**Exercise details**
The whole listing is to be set down again without alteration.

**Supplied data**
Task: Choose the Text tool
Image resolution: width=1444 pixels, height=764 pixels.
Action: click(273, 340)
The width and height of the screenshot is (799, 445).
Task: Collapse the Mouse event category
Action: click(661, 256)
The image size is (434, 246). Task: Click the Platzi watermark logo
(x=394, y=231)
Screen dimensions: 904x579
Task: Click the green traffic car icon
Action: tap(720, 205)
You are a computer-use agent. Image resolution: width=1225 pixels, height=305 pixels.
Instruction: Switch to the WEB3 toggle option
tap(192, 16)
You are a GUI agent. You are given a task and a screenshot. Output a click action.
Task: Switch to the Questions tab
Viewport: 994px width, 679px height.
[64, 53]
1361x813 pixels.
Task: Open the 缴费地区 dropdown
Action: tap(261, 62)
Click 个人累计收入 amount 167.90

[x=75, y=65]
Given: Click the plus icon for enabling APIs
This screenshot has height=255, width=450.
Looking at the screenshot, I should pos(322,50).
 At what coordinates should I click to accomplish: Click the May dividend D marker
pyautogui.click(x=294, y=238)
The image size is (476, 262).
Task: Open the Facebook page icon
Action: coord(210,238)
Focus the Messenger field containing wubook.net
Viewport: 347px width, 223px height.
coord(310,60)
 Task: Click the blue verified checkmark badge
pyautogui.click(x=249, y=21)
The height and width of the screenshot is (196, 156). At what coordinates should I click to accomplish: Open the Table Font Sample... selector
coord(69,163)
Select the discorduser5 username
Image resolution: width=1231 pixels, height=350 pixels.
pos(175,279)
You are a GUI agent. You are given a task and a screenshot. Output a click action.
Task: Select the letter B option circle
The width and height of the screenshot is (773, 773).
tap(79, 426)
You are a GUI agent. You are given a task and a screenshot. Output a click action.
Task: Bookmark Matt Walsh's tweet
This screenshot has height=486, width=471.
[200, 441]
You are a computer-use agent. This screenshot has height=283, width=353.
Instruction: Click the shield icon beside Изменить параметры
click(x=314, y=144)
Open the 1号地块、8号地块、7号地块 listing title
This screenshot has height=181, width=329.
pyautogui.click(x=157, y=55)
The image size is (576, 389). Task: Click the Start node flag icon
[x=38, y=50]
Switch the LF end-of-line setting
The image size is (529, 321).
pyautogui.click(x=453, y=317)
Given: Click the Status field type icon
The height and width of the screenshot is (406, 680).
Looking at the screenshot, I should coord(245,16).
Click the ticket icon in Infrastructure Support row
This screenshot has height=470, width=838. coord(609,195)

**Solved exercise**
Task: Choose the Text tool
Image resolution: width=1444 pixels, height=764 pixels.
Action: click(273, 340)
The width and height of the screenshot is (799, 445).
Task: Collapse the Mouse event category
Action: click(661, 256)
The image size is (434, 246). Task: Click the Platzi watermark logo
(x=394, y=231)
Screen dimensions: 904x579
Task: Click the green traffic car icon
Action: tap(720, 205)
You are a computer-use agent. Image resolution: width=1225 pixels, height=305 pixels.
Instruction: Switch to the WEB3 toggle option
tap(192, 16)
You are a GUI agent. You are given a task and a screenshot. Output a click action.
Task: Switch to the Questions tab
Viewport: 994px width, 679px height.
[64, 53]
1361x813 pixels.
Task: Open the 缴费地区 dropdown
Action: tap(261, 62)
Click 个人累计收入 amount 167.90

[x=75, y=65]
Given: Click the plus icon for enabling APIs
This screenshot has height=255, width=450.
Looking at the screenshot, I should pos(322,50).
 At what coordinates should I click to accomplish: Click the May dividend D marker
pyautogui.click(x=294, y=238)
The image size is (476, 262).
Task: Open the Facebook page icon
Action: coord(210,238)
Focus the Messenger field containing wubook.net
Viewport: 347px width, 223px height.
coord(310,60)
 Task: Click the blue verified checkmark badge
pyautogui.click(x=249, y=21)
The height and width of the screenshot is (196, 156). At what coordinates should I click to accomplish: Open the Table Font Sample... selector
coord(69,163)
Select the discorduser5 username
Image resolution: width=1231 pixels, height=350 pixels.
pos(175,279)
You are a GUI agent. You are given a task and a screenshot. Output a click action.
Task: Select the letter B option circle
The width and height of the screenshot is (773, 773).
tap(79, 426)
You are a GUI agent. You are given a task and a screenshot. Output a click action.
Task: Bookmark Matt Walsh's tweet
This screenshot has height=486, width=471.
[200, 441]
You are a computer-use agent. This screenshot has height=283, width=353.
Instruction: Click the shield icon beside Изменить параметры
click(x=314, y=144)
Open the 1号地块、8号地块、7号地块 listing title
This screenshot has height=181, width=329.
pyautogui.click(x=157, y=55)
The image size is (576, 389). Task: Click the Start node flag icon
[x=38, y=50]
Switch the LF end-of-line setting
The image size is (529, 321).
pyautogui.click(x=453, y=317)
Given: Click the Status field type icon
The height and width of the screenshot is (406, 680).
Looking at the screenshot, I should coord(245,16).
Click the ticket icon in Infrastructure Support row
This screenshot has height=470, width=838. coord(609,195)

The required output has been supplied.